Rhodium carbenoid route to oxazoles
thesisposted on 22.05.2018, 09:13 by Kevin J. Doyle
This thesis describes investigations by the author into the preparation of the oxazole heterocyclic system, by the use of rhodium carbenoid methodology. Chapter 1 is a review of the literature on the formation of oxazoles, by the reaction between diazocarbonyl compounds and nitrites. The various conditions that have been employed in the reaction are detailed, as well as developments into the understanding of its mechanism. Chapter 2 reports the study into the preparation of 4-functionalised oxazoles. A series of 4- benzenesulfonyloxazoles, oxazole-4-phosphates and oxazole-4-carbonitriles were prepared by a rhodium(II)-catalysed reaction. The effect of varying the rhodium(II) catalyst on oxazole formation is detailed. The oxazole-4-carbonitrile methodology was extended to form bis-oxazoles. Attempts to extend this chemisiry towards tris-oxazoles is discussed.
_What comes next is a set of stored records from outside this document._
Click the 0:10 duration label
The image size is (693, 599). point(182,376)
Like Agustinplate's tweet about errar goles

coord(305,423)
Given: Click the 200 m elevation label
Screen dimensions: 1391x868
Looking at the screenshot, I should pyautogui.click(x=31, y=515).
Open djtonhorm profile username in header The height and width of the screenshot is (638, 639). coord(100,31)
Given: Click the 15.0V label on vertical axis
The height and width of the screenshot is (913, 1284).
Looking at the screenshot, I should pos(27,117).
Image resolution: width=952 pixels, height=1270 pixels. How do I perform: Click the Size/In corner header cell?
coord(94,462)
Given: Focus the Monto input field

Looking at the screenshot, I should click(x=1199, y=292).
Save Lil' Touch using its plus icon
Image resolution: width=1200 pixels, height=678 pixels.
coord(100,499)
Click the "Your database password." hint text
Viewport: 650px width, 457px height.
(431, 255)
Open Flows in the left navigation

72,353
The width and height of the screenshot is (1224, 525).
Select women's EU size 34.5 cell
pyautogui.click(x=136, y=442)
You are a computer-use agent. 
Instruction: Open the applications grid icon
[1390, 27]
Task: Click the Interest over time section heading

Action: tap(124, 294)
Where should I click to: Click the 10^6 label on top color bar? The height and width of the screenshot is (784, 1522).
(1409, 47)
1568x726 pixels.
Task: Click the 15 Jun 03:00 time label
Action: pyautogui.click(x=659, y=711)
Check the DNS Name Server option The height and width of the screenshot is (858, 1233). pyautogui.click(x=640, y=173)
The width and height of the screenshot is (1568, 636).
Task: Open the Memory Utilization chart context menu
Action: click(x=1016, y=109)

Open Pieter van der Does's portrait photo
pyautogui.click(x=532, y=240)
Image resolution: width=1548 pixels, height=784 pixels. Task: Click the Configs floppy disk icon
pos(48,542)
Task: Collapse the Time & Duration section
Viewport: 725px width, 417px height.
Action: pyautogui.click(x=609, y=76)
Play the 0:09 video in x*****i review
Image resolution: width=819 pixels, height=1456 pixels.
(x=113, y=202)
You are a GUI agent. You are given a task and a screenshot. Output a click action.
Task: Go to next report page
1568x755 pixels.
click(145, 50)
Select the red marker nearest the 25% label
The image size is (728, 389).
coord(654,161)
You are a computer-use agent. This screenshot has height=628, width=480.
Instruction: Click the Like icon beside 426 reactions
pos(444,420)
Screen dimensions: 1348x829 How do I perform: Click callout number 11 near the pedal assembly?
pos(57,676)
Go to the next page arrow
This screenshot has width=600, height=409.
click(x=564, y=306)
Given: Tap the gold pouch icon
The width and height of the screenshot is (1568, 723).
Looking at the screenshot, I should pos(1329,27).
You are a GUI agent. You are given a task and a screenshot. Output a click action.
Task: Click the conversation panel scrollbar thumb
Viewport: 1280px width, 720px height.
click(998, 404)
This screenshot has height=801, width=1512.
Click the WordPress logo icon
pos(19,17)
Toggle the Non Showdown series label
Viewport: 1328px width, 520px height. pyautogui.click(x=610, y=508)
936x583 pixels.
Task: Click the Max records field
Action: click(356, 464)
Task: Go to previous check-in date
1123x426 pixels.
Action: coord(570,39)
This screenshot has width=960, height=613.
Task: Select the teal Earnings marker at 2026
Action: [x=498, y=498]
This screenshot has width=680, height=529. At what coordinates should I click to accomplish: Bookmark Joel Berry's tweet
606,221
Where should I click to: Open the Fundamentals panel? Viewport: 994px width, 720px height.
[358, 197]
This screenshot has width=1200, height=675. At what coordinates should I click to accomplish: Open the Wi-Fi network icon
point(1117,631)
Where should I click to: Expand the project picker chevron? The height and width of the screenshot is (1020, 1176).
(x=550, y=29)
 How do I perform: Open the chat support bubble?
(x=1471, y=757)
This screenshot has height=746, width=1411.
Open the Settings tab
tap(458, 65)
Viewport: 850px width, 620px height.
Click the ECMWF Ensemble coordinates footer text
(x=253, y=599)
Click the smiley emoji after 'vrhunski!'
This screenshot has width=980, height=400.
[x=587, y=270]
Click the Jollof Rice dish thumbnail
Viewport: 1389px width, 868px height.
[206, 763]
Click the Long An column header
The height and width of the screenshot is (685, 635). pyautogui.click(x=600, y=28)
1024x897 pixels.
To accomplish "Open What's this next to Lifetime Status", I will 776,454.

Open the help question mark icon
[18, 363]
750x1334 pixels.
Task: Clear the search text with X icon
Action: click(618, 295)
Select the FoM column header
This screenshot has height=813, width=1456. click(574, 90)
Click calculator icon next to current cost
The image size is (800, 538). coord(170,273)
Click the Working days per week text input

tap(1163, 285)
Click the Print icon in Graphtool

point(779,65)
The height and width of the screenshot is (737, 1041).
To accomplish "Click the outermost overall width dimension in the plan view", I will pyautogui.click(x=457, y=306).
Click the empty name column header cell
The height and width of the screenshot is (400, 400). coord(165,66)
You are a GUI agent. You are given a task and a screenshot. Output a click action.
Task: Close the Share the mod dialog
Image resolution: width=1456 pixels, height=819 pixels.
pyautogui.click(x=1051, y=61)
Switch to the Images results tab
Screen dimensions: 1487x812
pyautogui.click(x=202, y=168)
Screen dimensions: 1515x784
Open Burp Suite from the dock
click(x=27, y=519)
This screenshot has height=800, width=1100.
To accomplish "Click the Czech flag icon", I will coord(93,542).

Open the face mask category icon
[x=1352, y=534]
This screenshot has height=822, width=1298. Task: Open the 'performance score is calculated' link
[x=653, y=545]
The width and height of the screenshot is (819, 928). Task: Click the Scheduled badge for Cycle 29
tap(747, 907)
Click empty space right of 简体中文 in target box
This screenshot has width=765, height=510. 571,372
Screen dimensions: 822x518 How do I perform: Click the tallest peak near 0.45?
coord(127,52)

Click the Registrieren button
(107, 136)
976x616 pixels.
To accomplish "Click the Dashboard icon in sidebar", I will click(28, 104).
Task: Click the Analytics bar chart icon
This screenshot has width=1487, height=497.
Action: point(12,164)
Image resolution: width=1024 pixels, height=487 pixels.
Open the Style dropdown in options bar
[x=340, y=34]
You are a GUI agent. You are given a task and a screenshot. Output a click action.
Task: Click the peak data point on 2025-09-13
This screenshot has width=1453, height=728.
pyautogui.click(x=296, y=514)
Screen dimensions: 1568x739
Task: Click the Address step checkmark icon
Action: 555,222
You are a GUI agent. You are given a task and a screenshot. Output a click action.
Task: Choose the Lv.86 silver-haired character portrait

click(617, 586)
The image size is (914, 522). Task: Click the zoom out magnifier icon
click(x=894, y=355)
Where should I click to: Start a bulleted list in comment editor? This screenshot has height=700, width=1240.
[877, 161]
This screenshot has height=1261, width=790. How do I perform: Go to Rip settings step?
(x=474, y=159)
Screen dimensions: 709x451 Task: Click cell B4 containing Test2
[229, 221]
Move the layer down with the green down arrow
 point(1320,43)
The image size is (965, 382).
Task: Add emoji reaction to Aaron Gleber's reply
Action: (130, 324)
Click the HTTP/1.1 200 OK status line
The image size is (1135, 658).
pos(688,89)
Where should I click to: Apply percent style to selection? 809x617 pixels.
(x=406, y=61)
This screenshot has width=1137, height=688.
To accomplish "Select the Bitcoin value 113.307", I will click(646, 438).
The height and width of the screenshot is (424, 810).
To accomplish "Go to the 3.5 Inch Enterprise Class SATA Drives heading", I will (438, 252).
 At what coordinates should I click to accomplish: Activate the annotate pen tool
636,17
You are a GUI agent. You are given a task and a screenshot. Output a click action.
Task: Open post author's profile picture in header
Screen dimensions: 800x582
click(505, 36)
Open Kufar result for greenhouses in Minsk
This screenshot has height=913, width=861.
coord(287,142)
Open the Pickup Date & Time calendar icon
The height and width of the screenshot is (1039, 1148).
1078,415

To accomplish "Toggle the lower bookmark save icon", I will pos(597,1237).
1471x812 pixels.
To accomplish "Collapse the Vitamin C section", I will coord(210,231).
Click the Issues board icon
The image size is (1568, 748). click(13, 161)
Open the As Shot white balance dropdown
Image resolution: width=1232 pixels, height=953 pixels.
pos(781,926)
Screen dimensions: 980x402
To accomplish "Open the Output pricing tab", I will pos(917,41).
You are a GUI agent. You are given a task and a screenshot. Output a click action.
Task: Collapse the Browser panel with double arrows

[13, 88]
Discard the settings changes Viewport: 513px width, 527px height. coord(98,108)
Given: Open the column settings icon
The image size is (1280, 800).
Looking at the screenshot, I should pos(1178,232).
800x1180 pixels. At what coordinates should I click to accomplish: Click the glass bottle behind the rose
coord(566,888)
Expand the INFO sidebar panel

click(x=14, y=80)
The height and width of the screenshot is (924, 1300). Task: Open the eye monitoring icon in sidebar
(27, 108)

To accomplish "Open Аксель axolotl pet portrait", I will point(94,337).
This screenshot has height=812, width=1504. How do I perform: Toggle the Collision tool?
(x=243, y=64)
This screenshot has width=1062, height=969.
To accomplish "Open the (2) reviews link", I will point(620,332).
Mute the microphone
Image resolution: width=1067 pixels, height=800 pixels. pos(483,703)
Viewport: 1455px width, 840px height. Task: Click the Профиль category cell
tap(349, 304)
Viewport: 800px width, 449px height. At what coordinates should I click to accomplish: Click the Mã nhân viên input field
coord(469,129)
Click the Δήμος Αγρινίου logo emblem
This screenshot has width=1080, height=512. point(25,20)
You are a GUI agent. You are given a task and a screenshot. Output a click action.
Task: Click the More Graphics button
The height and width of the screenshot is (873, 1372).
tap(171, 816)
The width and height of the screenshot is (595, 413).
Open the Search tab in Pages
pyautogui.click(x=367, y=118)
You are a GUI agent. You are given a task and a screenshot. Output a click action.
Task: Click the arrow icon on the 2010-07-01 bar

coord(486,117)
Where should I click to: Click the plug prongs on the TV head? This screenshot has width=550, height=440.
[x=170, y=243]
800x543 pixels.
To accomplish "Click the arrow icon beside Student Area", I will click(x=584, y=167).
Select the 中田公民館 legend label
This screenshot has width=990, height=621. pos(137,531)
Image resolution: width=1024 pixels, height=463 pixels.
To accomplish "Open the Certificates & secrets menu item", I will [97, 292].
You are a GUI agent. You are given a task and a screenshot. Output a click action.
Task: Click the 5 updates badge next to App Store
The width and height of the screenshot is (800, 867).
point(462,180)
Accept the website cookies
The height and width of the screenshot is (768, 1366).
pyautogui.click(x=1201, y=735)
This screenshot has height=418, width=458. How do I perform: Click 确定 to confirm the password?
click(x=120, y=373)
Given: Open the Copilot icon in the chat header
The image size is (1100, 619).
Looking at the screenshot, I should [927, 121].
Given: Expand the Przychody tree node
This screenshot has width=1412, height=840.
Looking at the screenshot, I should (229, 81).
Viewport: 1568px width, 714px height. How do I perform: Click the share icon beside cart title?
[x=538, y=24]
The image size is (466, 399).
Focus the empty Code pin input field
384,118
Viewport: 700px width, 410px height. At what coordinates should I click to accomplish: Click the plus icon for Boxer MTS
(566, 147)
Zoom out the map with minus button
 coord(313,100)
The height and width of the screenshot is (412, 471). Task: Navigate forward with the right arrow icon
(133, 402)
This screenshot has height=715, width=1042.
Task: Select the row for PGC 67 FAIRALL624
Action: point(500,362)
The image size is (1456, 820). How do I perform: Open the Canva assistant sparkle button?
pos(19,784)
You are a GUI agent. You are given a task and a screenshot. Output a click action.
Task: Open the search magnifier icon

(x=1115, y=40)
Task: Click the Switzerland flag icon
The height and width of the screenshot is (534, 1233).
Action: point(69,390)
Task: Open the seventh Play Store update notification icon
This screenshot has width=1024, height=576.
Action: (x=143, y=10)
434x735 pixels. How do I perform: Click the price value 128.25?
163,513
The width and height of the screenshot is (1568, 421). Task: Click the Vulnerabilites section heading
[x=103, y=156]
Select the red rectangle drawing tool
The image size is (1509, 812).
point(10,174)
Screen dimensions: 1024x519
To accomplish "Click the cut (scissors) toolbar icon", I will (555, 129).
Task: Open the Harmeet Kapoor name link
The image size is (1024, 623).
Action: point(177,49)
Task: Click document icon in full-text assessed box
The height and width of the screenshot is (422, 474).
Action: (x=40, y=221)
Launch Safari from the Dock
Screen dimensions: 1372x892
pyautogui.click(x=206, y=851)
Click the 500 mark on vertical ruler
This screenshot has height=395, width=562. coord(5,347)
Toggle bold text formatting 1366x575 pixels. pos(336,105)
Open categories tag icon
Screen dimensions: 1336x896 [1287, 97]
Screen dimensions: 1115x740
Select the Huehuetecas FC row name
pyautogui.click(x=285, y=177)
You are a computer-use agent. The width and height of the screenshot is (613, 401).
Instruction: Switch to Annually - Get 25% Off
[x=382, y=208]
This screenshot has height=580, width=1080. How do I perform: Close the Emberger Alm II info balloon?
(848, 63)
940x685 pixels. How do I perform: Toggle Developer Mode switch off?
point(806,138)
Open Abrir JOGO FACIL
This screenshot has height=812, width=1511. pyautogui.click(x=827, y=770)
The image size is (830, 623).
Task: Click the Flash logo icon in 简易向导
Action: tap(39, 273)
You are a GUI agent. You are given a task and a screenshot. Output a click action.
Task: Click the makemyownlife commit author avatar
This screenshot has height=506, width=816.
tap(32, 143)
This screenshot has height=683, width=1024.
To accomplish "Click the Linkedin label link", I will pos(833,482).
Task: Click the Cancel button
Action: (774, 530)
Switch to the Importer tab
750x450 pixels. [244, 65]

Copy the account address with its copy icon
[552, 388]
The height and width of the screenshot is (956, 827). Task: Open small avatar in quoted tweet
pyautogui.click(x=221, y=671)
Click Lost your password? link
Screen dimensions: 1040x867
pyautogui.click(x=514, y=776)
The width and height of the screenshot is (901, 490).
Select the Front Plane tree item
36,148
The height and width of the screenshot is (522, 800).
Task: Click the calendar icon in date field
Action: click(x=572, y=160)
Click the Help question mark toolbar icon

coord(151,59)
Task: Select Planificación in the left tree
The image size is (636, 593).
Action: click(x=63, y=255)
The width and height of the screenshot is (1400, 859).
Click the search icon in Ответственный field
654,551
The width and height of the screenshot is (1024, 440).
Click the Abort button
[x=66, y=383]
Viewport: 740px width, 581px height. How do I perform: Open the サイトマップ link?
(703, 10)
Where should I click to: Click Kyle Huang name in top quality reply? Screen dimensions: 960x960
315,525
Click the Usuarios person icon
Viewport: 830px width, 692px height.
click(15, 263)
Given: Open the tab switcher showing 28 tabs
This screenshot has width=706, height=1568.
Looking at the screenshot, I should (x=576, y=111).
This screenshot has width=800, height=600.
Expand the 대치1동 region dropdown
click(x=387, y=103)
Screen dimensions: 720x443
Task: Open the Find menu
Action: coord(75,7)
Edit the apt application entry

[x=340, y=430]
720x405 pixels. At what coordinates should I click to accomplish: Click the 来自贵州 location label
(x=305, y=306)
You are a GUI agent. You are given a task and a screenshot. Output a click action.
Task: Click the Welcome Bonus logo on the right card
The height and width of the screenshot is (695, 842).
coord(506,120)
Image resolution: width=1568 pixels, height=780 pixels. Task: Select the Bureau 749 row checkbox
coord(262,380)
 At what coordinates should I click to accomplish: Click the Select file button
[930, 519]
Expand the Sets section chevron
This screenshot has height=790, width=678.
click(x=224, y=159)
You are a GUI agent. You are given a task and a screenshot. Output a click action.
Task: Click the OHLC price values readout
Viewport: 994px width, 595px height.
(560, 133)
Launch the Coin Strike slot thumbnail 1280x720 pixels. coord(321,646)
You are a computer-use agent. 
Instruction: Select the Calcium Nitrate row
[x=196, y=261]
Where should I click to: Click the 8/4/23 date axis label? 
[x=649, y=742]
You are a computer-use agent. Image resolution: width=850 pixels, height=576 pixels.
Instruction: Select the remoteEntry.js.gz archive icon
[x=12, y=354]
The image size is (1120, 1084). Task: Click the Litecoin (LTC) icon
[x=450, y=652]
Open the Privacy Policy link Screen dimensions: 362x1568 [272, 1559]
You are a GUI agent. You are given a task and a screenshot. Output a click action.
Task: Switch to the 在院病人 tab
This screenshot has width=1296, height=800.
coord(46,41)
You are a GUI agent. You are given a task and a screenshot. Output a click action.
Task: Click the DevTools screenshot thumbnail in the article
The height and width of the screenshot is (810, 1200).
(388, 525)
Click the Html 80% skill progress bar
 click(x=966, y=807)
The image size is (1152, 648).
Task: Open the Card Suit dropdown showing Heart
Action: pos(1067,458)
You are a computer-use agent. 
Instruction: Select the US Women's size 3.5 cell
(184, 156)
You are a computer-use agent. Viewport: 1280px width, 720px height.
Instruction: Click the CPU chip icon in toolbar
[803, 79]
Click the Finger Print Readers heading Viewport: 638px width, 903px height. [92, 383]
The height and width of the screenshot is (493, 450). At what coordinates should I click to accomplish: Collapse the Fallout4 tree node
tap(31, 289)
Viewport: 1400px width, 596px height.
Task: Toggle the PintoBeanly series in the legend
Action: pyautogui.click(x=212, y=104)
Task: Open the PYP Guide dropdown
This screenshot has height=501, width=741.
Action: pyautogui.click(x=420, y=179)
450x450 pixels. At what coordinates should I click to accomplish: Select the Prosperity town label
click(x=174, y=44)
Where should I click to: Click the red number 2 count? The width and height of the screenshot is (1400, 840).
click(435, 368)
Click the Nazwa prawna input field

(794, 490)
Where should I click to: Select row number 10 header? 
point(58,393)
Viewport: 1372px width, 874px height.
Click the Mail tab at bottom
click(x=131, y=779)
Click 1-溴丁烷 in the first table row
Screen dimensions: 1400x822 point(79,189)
Chapter 3 describes the synthesis of the oxazolylindole alkaloids pimprinine, pimprinethine and WS-30581A. This was achieved by the reaction of tert-butyl 3-diazoacetylindole-1- carboxylate with the appropriate nitrile, under rhodium(II) catalysis, followed by deprotection. Studies into varying the substituents at the 2- and 4-positions of the oxazole ring is described. Chapter 4 relates investigations into the synthesis of the cytotoxic cyclic peptides, diazonamide A and B, isolated from the ascidian, Diazona chinensis. These investigations were centred on key skeletal features: an oxazolylindole moiety, an oxazole based around (S)-valine and a functionalised benzofuranol. Model studies towards the oxazolylindole and the valine oxazole sections were undertaken, utilising rhodium carbenoid methodology to prepare the azote heterocycle. Formation of the benzofuranol model involved a one step deprotection and cyclisation, the precursor being prepared via a Claisen rearrangement and an ozonolysis. Chapter 5 contains the experimental data, whilst Chapter 6 contains the references.